I didn't realize the difficulty, hahaha. Anyone think this is a good idea. I was hoping to be a little more creative and original.

Here it what I have so far.

The mob will turn for inward joy or glee,
Naméd virtue, freedom, vigor, power
Thy troops yielded: anon nobles cower
Reduced by its own roots; A broken tree
Thy chamber breached: to flee and/or to plea
marycornell 2 / 19  
Jan 2, 2010   #2
I think it could result in an amazing poem
but how long were you planning to make it?
I think it might be too much work and may not have enough details that the admin want to see.

I'm also applying to CMC and I think you can tell more in an essay because it does not have the severe limitations as a poem does.

What you have so far is amazing though!

Depending on how long you're going to make it, it might not have a thorough response and I think the admin might get tired of reading in verse for too long.

All in all, too much work. Make it easier on yourself. It's original but could hurt more than help you.
OP ericpark 2 / 9  
Jan 2, 2010   #3
Merged:

Claremont McKenna: Sonnet to Niccolo Machiavelli



Topic: Leadership is a constant theme and emphasis at CMC. In fact, one of the ways we describe CMC students is "Leaders in the Making." Identify and discuss a person, fictional or nonfictional, who has helped shape culture and thought. You may select someone from any field: literature, the arts, science, politics, history, athletics, business, education, etc.

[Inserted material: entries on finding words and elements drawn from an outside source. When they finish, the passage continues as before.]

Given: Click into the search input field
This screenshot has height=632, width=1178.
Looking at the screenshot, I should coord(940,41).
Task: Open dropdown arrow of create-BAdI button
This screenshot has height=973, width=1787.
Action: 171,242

Hoping to paste this in word for word any critique would be great!!! Thanks in advance for reading.

Niccolo Machiavelli, the writer of The Prince
In honor of Niccolo Machiavelli's infamous The Prince, I have written a Petrarchan (Italian) Sonnet as an ode.

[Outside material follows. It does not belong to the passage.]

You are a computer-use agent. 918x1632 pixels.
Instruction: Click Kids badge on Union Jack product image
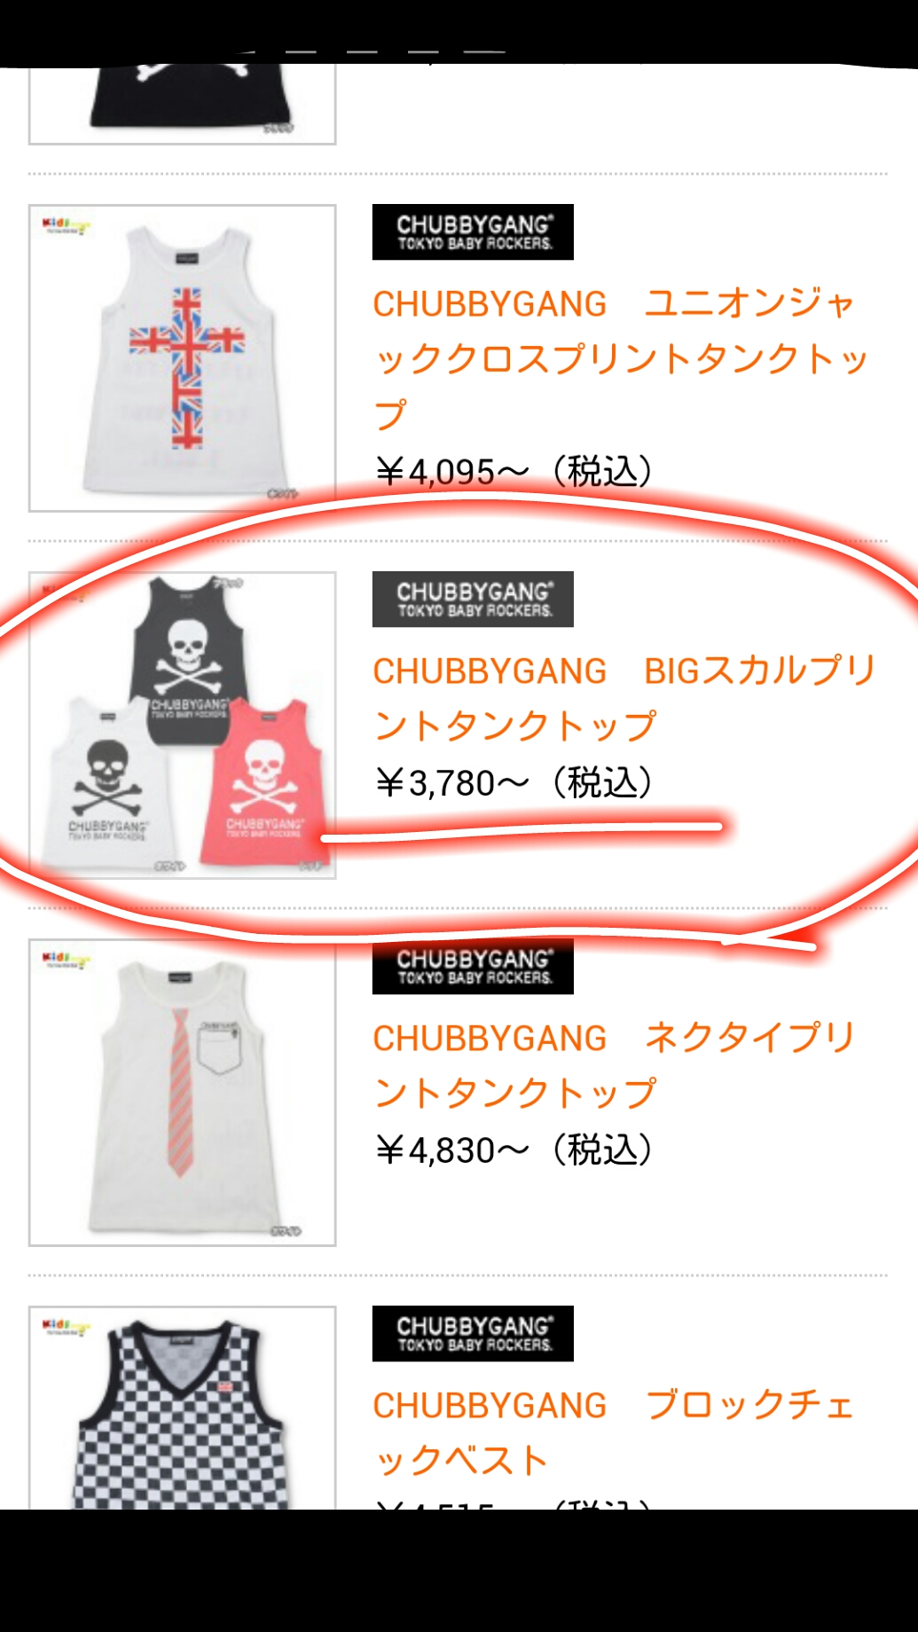(66, 224)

1.) The mob will turn for inward joy or glee, [A]
2.) Naméd virtue, freedom, vigor, power, [B]
3.) Thy troops yielded: anon nobles cower. [B]
4.) Reduced by its own roots; a broken tree. [A]
5.) Thy chamber breached: to flee and/or to plea [A]
6.) The hour hath come, the ring of the tower, [B]
7.) Authority slighted, elite devoured: [B]
8.) Thy crown shattered and death of thee: [A]
9.) Discord, disorder, distress define kingship. [C]
10.) Thus how to rule or sway or lead thy herd [D]
11.) Mercy or fear remains power's puzzle. [E]
12.) Consult The Prince and thus its text equip [C]
13.) Whether moral or wrong its lines are heard: [D]
14.) Let fear of death be thy subject's muzzle [E]
bellcicle - / 2  
Jan 2, 2010   #4
I'm sorry, I would really love to return the favor and help, but I honestly know absolutely nothing about poetry.
EF_Kevin 8 / 13,321 129  
Jan 12, 2010   #5
Ha ha, very good. I think the reader will surely be impressed, especially if s/he is familiar with the work of Mach. I really hope s/he is familiar, because otherwise the greatness of this might be lost on him/her.

I have never seen and/or used in a poem!! You are smart.

I have no criticism to give, except that perhaps sme criticism is due for Mach. It might be nice to include some lines of adminission for his ruthlessness -- but that would be contrary to the theme of the poem. Still, it could be done. I mean, if an equally eloquent ode to Cicero was given by another student, wouldn't the reader tend to favor the Cicero poem?

Anyway, I have no criticism to give, because this is a great work of art already.